The data below must be repeated exactly. Leave nothing out.

__Stored data__.

BEGIN

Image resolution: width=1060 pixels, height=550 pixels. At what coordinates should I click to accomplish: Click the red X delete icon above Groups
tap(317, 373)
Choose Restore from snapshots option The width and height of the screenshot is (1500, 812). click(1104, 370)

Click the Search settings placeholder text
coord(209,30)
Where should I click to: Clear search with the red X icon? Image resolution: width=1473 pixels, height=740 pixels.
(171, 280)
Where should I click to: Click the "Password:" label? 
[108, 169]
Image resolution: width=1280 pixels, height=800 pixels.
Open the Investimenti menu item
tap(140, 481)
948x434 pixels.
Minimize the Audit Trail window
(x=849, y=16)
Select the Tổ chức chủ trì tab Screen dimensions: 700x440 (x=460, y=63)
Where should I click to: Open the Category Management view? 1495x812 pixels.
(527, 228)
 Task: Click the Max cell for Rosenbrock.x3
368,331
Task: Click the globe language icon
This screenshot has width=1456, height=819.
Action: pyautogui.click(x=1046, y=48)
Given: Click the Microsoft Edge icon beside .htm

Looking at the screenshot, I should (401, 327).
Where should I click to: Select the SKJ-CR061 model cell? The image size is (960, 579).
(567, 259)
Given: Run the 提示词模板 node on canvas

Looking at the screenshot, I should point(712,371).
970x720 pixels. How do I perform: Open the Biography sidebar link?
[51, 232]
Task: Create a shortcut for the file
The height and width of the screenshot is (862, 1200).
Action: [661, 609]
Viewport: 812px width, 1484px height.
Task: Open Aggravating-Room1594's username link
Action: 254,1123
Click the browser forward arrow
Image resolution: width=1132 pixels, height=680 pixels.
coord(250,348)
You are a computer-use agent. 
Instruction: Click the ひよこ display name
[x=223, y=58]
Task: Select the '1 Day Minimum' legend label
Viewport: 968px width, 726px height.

END

__Written solution__.
Image resolution: width=1060 pixels, height=550 pixels. At what coordinates should I click to accomplish: Click the red X delete icon above Groups
tap(317, 373)
Choose Restore from snapshots option The width and height of the screenshot is (1500, 812). click(1104, 370)

Click the Search settings placeholder text
coord(209,30)
Where should I click to: Clear search with the red X icon? Image resolution: width=1473 pixels, height=740 pixels.
(171, 280)
Where should I click to: Click the "Password:" label? 
[108, 169]
Image resolution: width=1280 pixels, height=800 pixels.
Open the Investimenti menu item
tap(140, 481)
948x434 pixels.
Minimize the Audit Trail window
(x=849, y=16)
Select the Tổ chức chủ trì tab Screen dimensions: 700x440 (x=460, y=63)
Where should I click to: Open the Category Management view? 1495x812 pixels.
(527, 228)
 Task: Click the Max cell for Rosenbrock.x3
368,331
Task: Click the globe language icon
This screenshot has width=1456, height=819.
Action: pyautogui.click(x=1046, y=48)
Given: Click the Microsoft Edge icon beside .htm

Looking at the screenshot, I should (401, 327).
Where should I click to: Select the SKJ-CR061 model cell? The image size is (960, 579).
(567, 259)
Given: Run the 提示词模板 node on canvas

Looking at the screenshot, I should point(712,371).
970x720 pixels. How do I perform: Open the Biography sidebar link?
[51, 232]
Task: Create a shortcut for the file
The height and width of the screenshot is (862, 1200).
Action: [661, 609]
Viewport: 812px width, 1484px height.
Task: Open Aggravating-Room1594's username link
Action: 254,1123
Click the browser forward arrow
Image resolution: width=1132 pixels, height=680 pixels.
coord(250,348)
You are a computer-use agent. 
Instruction: Click the ひよこ display name
[x=223, y=58]
Task: Select the '1 Day Minimum' legend label
Viewport: 968px width, 726px height.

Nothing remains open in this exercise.